[Stored data]
—————

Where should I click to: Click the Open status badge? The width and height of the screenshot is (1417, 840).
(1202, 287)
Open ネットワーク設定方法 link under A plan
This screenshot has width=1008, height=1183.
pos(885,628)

—————

- _Try it_: Copy out the data shown above in full. Match it exactly.

- _Answer below_:
Where should I click to: Click the Open status badge? The width and height of the screenshot is (1417, 840).
(1202, 287)
Open ネットワーク設定方法 link under A plan
This screenshot has width=1008, height=1183.
pos(885,628)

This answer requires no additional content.